## Exercise
Each line below should be reproduced without any alteration.

---

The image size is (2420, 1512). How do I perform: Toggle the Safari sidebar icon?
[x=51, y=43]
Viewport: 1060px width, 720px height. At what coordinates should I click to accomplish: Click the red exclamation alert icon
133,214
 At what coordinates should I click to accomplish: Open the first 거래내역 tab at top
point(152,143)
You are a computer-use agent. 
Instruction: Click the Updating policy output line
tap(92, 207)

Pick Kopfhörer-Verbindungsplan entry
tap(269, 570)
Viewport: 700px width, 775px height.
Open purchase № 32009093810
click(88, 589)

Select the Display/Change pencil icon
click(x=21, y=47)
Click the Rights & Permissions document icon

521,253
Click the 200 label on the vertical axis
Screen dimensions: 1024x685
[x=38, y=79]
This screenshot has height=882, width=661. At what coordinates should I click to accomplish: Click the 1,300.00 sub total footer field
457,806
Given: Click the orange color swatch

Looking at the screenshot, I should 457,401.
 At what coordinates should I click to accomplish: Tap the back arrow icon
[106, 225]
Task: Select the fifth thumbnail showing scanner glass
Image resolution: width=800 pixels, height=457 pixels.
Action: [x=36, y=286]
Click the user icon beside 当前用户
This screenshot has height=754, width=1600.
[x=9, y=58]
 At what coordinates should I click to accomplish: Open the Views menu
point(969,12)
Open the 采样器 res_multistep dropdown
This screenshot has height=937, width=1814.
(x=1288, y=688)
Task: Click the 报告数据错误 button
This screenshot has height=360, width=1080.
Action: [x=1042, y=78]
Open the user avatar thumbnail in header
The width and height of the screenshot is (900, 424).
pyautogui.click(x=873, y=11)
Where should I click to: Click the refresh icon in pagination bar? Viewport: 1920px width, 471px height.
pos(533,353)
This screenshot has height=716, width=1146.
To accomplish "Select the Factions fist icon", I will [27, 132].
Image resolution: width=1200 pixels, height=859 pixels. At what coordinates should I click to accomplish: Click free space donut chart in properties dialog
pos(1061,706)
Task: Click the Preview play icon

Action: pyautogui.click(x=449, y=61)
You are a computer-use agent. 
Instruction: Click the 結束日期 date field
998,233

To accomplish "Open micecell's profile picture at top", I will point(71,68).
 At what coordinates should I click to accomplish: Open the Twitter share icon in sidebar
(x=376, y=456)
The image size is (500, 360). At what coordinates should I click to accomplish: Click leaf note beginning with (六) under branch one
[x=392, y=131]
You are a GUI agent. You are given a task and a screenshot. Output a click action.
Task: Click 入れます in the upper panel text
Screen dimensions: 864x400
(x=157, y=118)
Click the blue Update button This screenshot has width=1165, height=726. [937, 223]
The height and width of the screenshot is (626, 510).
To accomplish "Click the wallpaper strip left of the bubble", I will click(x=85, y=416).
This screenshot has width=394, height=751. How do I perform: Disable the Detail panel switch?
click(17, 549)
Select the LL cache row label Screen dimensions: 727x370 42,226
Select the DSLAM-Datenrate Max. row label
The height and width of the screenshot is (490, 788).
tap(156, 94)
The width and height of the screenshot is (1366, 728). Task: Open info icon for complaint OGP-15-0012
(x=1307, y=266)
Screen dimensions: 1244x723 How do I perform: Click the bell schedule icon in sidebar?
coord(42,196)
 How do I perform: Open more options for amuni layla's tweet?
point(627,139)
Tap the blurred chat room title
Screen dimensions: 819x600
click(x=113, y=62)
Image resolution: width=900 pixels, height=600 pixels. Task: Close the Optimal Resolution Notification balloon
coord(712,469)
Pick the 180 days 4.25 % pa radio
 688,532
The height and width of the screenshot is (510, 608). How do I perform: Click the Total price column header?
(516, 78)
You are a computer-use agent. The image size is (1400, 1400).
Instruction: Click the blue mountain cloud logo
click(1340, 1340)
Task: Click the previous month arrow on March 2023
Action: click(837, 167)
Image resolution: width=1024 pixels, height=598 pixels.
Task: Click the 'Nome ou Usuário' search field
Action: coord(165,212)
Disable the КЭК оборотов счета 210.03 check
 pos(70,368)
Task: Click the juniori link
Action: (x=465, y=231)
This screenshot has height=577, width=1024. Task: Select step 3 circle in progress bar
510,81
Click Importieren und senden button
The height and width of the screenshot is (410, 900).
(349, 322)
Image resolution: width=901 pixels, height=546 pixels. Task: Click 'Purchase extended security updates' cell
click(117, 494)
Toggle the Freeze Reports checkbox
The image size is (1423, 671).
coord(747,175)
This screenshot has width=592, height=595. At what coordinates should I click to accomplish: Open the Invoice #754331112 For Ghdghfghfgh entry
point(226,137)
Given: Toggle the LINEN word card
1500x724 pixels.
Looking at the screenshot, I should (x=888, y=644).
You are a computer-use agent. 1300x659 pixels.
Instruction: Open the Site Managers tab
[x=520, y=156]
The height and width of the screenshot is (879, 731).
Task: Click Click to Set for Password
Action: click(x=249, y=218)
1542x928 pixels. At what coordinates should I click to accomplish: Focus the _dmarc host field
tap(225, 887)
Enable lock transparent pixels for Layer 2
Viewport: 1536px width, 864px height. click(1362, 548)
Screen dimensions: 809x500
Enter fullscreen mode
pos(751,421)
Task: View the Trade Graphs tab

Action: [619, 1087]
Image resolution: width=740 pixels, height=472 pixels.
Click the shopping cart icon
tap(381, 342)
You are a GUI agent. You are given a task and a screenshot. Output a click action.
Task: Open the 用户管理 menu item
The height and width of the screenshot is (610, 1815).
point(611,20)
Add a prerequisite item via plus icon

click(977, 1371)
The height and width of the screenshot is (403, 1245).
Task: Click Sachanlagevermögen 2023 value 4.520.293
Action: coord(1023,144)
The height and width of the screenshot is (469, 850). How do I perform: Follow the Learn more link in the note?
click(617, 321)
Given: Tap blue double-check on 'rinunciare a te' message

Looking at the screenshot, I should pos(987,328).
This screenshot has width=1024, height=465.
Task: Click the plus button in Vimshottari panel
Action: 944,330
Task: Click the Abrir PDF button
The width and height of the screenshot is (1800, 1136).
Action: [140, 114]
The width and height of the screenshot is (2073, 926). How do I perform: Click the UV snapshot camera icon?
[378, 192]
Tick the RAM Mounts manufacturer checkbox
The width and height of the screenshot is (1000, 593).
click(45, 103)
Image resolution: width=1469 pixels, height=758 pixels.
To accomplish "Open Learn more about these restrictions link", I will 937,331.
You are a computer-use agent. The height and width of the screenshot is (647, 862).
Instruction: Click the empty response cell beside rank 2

---

## Answer to this problem
The image size is (2420, 1512). How do I perform: Toggle the Safari sidebar icon?
[x=51, y=43]
Viewport: 1060px width, 720px height. At what coordinates should I click to accomplish: Click the red exclamation alert icon
133,214
 At what coordinates should I click to accomplish: Open the first 거래내역 tab at top
point(152,143)
You are a computer-use agent. 
Instruction: Click the Updating policy output line
tap(92, 207)

Pick Kopfhörer-Verbindungsplan entry
tap(269, 570)
Viewport: 700px width, 775px height.
Open purchase № 32009093810
click(88, 589)

Select the Display/Change pencil icon
click(x=21, y=47)
Click the Rights & Permissions document icon

521,253
Click the 200 label on the vertical axis
Screen dimensions: 1024x685
[x=38, y=79]
This screenshot has height=882, width=661. At what coordinates should I click to accomplish: Click the 1,300.00 sub total footer field
457,806
Given: Click the orange color swatch

Looking at the screenshot, I should 457,401.
 At what coordinates should I click to accomplish: Tap the back arrow icon
[106, 225]
Task: Select the fifth thumbnail showing scanner glass
Image resolution: width=800 pixels, height=457 pixels.
Action: [x=36, y=286]
Click the user icon beside 当前用户
This screenshot has height=754, width=1600.
[x=9, y=58]
 At what coordinates should I click to accomplish: Open the Views menu
point(969,12)
Open the 采样器 res_multistep dropdown
This screenshot has height=937, width=1814.
(x=1288, y=688)
Task: Click the 报告数据错误 button
This screenshot has height=360, width=1080.
Action: [x=1042, y=78]
Open the user avatar thumbnail in header
The width and height of the screenshot is (900, 424).
pyautogui.click(x=873, y=11)
Where should I click to: Click the refresh icon in pagination bar? Viewport: 1920px width, 471px height.
pos(533,353)
This screenshot has height=716, width=1146.
To accomplish "Select the Factions fist icon", I will [27, 132].
Image resolution: width=1200 pixels, height=859 pixels. At what coordinates should I click to accomplish: Click free space donut chart in properties dialog
pos(1061,706)
Task: Click the Preview play icon

Action: pyautogui.click(x=449, y=61)
You are a computer-use agent. 
Instruction: Click the 結束日期 date field
998,233

To accomplish "Open micecell's profile picture at top", I will point(71,68).
 At what coordinates should I click to accomplish: Open the Twitter share icon in sidebar
(x=376, y=456)
The image size is (500, 360). At what coordinates should I click to accomplish: Click leaf note beginning with (六) under branch one
[x=392, y=131]
You are a GUI agent. You are given a task and a screenshot. Output a click action.
Task: Click 入れます in the upper panel text
Screen dimensions: 864x400
(x=157, y=118)
Click the blue Update button This screenshot has width=1165, height=726. [937, 223]
The height and width of the screenshot is (626, 510).
To accomplish "Click the wallpaper strip left of the bubble", I will click(x=85, y=416).
This screenshot has width=394, height=751. How do I perform: Disable the Detail panel switch?
click(17, 549)
Select the LL cache row label Screen dimensions: 727x370 42,226
Select the DSLAM-Datenrate Max. row label
The height and width of the screenshot is (490, 788).
tap(156, 94)
The width and height of the screenshot is (1366, 728). Task: Open info icon for complaint OGP-15-0012
(x=1307, y=266)
Screen dimensions: 1244x723 How do I perform: Click the bell schedule icon in sidebar?
coord(42,196)
 How do I perform: Open more options for amuni layla's tweet?
point(627,139)
Tap the blurred chat room title
Screen dimensions: 819x600
click(x=113, y=62)
Image resolution: width=900 pixels, height=600 pixels. Task: Close the Optimal Resolution Notification balloon
coord(712,469)
Pick the 180 days 4.25 % pa radio
 688,532
The height and width of the screenshot is (510, 608). How do I perform: Click the Total price column header?
(516, 78)
You are a computer-use agent. The image size is (1400, 1400).
Instruction: Click the blue mountain cloud logo
click(1340, 1340)
Task: Click the previous month arrow on March 2023
Action: click(837, 167)
Image resolution: width=1024 pixels, height=598 pixels.
Task: Click the 'Nome ou Usuário' search field
Action: coord(165,212)
Disable the КЭК оборотов счета 210.03 check
 pos(70,368)
Task: Click the juniori link
Action: (x=465, y=231)
This screenshot has height=577, width=1024. Task: Select step 3 circle in progress bar
510,81
Click Importieren und senden button
The height and width of the screenshot is (410, 900).
(349, 322)
Image resolution: width=901 pixels, height=546 pixels. Task: Click 'Purchase extended security updates' cell
click(117, 494)
Toggle the Freeze Reports checkbox
The image size is (1423, 671).
coord(747,175)
This screenshot has width=592, height=595. At what coordinates should I click to accomplish: Open the Invoice #754331112 For Ghdghfghfgh entry
point(226,137)
Given: Toggle the LINEN word card
1500x724 pixels.
Looking at the screenshot, I should (x=888, y=644).
You are a computer-use agent. 1300x659 pixels.
Instruction: Open the Site Managers tab
[x=520, y=156]
The height and width of the screenshot is (879, 731).
Task: Click Click to Set for Password
Action: click(x=249, y=218)
1542x928 pixels. At what coordinates should I click to accomplish: Focus the _dmarc host field
tap(225, 887)
Enable lock transparent pixels for Layer 2
Viewport: 1536px width, 864px height. click(1362, 548)
Screen dimensions: 809x500
Enter fullscreen mode
pos(751,421)
Task: View the Trade Graphs tab

Action: [619, 1087]
Image resolution: width=740 pixels, height=472 pixels.
Click the shopping cart icon
tap(381, 342)
You are a GUI agent. You are given a task and a screenshot. Output a click action.
Task: Open the 用户管理 menu item
The height and width of the screenshot is (610, 1815).
point(611,20)
Add a prerequisite item via plus icon

click(977, 1371)
The height and width of the screenshot is (403, 1245).
Task: Click Sachanlagevermögen 2023 value 4.520.293
Action: coord(1023,144)
The height and width of the screenshot is (469, 850). How do I perform: Follow the Learn more link in the note?
click(617, 321)
Given: Tap blue double-check on 'rinunciare a te' message

Looking at the screenshot, I should pos(987,328).
This screenshot has width=1024, height=465.
Task: Click the plus button in Vimshottari panel
Action: 944,330
Task: Click the Abrir PDF button
The width and height of the screenshot is (1800, 1136).
Action: [140, 114]
The width and height of the screenshot is (2073, 926). How do I perform: Click the UV snapshot camera icon?
[378, 192]
Tick the RAM Mounts manufacturer checkbox
The width and height of the screenshot is (1000, 593).
click(45, 103)
Image resolution: width=1469 pixels, height=758 pixels.
To accomplish "Open Learn more about these restrictions link", I will 937,331.
You are a computer-use agent. The height and width of the screenshot is (647, 862).
Instruction: Click the empty response cell beside rank 2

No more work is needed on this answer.